Closed caleb-recursion closed 2 years ago
I got past the above error by manually deleting the ~/.prefect/orion.db
file, and running prefect orion database reset
. Now the deployment creation is throwing a 409 conflict error.
Traceback (most recent call last):
File "prefect_submit.py", line 197, in <module>
app.run(run)
File "/home/rxrx/git/mousera2/build/venv/lib/python3.8/site-packages/absl/app.py", line 312, in run
_run_main(main, args)
File "/home/rxrx/git/mousera2/build/venv/lib/python3.8/site-packages/absl/app.py", line 258, in _run_main
sys.exit(main(argv))
File "prefect_submit.py", line 193, in run
asyncio.run(main(script_name, ecr_docker_image_uri))
File "/usr/lib/python3.8/asyncio/runners.py", line 44, in run
return loop.run_until_complete(main)
File "/usr/lib/python3.8/asyncio/base_events.py", line 616, in run_until_complete
return future.result()
File "prefect_submit.py", line 180, in main
deployment_id = await spec.create(client=client)
File "/home/rxrx/git/mousera2/build/venv/lib/python3.8/site-packages/prefect/client.py", line 105, in with_injected_client
return await fn(*args, **kwargs)
File "/home/rxrx/git/mousera2/build/venv/lib/python3.8/site-packages/prefect/deployments.py", line 233, in create
return await client.create_deployment(
File "/home/rxrx/git/mousera2/build/venv/lib/python3.8/site-packages/prefect/client.py", line 1271, in create_deployment
response = await self._client.post(
File "/home/rxrx/git/mousera2/build/venv/lib/python3.8/site-packages/httpx/_client.py", line 1842, in post
return await self.request(
File "/home/rxrx/git/mousera2/build/venv/lib/python3.8/site-packages/httpx/_client.py", line 1527, in request
return await self.send(request, auth=auth, follow_redirects=follow_redirects)
File "/home/rxrx/git/mousera2/build/venv/lib/python3.8/site-packages/prefect/client.py", line 278, in send
response.raise_for_status()
File "/home/rxrx/git/mousera2/build/venv/lib/python3.8/site-packages/prefect/client.py", line 224, in raise_for_status
raise PrefectHTTPStatusError.from_httpx_error(exc) from exc.__cause__
prefect.exceptions.PrefectHTTPStatusError: Client error '409 Conflict' for url 'https://api-beta.prefect.io/api/accounts/cb6c3dbf-c8d9-4435-ab0d-08783d7d1dc3/workspaces/f0694c09-fb21-4f56-a735-17a25f7d9e56/deployments/'
Response: {'detail': 'Data integrity conflict. This usually means a unique or foreign key constraint was violated. See server logs for details.'}
For more information check: https://httpstatuses.com/409
Everything is on 2.0b11
I tried deleting and recreating the workspace in the cloud with no luck.

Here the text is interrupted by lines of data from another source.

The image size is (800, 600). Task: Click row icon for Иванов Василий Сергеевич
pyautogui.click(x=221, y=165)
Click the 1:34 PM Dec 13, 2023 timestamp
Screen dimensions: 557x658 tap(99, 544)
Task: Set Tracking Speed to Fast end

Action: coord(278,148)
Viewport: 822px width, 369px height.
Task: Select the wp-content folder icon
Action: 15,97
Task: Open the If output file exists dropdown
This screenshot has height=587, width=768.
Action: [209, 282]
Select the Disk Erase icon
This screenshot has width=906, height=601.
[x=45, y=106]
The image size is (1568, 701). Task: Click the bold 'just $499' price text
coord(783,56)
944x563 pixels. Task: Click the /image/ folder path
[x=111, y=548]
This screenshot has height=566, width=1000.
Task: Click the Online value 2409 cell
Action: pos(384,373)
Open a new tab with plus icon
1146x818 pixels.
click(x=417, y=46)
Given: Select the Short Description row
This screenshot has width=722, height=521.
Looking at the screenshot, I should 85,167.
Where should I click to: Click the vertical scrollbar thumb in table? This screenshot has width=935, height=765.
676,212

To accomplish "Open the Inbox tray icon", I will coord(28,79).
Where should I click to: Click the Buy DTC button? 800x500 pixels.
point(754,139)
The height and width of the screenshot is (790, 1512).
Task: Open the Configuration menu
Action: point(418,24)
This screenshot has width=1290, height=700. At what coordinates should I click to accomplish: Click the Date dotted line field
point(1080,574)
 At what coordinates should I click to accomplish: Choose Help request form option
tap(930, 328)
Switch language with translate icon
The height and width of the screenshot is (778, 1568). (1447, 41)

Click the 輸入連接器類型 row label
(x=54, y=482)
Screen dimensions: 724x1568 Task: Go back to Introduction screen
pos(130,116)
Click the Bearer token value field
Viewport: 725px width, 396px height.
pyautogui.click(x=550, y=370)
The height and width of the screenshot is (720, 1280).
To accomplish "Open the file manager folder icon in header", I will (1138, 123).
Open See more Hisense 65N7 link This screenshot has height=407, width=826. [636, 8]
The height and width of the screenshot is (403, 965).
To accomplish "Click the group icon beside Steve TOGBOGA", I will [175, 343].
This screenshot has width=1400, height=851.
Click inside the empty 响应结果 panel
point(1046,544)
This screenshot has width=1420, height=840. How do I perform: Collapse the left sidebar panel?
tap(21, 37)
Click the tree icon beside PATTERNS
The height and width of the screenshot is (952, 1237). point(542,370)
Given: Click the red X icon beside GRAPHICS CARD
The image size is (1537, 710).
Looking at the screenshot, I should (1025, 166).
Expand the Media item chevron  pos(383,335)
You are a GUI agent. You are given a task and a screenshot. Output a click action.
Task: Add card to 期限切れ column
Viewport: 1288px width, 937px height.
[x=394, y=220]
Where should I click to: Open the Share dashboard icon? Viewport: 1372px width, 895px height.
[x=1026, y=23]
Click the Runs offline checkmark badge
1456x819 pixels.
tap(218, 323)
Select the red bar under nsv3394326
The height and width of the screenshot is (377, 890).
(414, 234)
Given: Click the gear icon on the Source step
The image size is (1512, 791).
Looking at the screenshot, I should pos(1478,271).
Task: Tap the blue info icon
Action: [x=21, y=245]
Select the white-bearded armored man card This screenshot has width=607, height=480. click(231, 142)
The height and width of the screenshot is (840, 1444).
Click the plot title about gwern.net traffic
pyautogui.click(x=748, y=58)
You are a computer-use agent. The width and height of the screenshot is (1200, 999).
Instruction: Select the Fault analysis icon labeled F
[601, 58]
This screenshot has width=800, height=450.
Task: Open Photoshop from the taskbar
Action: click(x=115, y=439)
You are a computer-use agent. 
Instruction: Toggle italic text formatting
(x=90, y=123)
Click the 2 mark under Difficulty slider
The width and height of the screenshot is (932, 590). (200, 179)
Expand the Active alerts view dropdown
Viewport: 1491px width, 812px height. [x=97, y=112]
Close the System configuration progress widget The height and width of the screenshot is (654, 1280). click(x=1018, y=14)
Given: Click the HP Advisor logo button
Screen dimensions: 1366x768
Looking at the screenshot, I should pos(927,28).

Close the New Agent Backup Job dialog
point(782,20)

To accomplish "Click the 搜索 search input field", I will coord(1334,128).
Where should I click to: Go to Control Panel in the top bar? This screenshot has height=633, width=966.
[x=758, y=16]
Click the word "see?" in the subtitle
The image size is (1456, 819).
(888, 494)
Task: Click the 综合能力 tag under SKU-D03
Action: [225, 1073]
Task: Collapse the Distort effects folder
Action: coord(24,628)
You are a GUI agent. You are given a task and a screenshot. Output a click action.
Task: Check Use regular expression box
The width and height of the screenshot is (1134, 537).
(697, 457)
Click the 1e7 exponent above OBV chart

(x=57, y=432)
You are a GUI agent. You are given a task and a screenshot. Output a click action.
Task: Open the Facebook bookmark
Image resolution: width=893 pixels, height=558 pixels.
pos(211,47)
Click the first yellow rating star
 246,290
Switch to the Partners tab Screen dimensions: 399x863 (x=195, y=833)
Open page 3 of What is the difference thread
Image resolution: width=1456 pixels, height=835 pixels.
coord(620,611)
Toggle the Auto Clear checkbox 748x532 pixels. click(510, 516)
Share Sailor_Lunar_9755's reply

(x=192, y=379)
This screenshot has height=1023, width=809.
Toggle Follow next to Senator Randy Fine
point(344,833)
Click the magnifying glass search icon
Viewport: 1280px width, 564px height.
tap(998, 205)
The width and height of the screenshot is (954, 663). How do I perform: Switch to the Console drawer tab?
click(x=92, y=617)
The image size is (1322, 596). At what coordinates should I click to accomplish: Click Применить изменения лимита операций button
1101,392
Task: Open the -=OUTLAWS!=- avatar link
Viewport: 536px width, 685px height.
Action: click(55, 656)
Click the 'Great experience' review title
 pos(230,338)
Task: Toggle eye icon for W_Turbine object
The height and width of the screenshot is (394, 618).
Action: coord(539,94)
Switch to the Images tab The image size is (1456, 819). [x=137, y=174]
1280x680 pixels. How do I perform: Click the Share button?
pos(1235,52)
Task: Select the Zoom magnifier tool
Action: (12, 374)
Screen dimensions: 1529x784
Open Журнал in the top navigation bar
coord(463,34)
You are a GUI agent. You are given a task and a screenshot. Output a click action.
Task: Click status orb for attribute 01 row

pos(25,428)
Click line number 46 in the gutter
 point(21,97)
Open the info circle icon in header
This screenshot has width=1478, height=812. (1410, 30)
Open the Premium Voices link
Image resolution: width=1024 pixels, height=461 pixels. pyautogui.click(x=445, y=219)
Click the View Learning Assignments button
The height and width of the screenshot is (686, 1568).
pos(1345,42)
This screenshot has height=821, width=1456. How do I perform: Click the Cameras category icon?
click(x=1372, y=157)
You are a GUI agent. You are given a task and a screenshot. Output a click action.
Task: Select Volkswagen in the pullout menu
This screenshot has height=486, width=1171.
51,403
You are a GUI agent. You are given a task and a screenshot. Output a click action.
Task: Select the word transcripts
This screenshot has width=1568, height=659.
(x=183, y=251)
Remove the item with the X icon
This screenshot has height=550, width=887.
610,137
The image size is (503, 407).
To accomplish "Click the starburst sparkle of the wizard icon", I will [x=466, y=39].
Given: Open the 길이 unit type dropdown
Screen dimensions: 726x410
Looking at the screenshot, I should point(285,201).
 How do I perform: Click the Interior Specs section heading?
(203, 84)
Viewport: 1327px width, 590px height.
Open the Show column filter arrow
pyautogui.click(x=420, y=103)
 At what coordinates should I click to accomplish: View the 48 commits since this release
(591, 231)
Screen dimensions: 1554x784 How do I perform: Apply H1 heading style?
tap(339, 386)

Hi Caleb! Thanks for reporting this. We're currently making a lot of changes, and some of them are breaking changes, so "pardon our dust." It won't last much longer!
I couldn't reproduce that error with a simple deployment and flow I created for this purpose, so I'm probably not hitting the same code path you did. Would you mind sharing an example flow and deployment that reproduce the error?
Hi @abrookins . Thanks for getting back. I understand you're making changes. Is beta.prefect.io only supporting the newest version? Is there generally meant to be backward compatability or no?
Ill paste a couple important files, you'd need our build system and a kubernetes cluster to run on, which are harder to share. But maybe this is enough. The main flow, prefect_submit.py
is called on a script containing a flow, like sample_flow.py
below. The flow is packaged in a docker container with all of its dependencies, pushed to an ECR repo, the prefect client is created dynamically, and the deployment is submitted via the python api. Other notes: There is a utils script that sets up the k8s yamls, and a shim Packager class that mimics your docker packager, but rather than packaging it just points to the location of the script in the existing container. The 409 seems to be dying on the the deployment creation. I'm using the newest Deployment
class.
prefect_submit.py
import prefect.utilities.filesystem
prefect.utilities.filesystem.to_display_path.__code__ = (lambda x: str(x)).__code__
import asyncio
import os
import re
import prefect
from absl import app, flags
from common import log
from common.deploy import package, utils
from prefect.cli.cloud import build_url_from_workspace, get_cloud_client
from prefect.deployments import Deployment, FlowScript
from prefect.exceptions import ObjectAlreadyExists
from prefect.flow_runners import KubernetesFlowRunner
from prefect.packaging.base import Packager
from prefect.packaging.docker import DockerPackager
from pydantic import validator
FLAGS = flags.FLAGS
flags.DEFINE_boolean('gpu', True, 'Run the flow with a GPU image')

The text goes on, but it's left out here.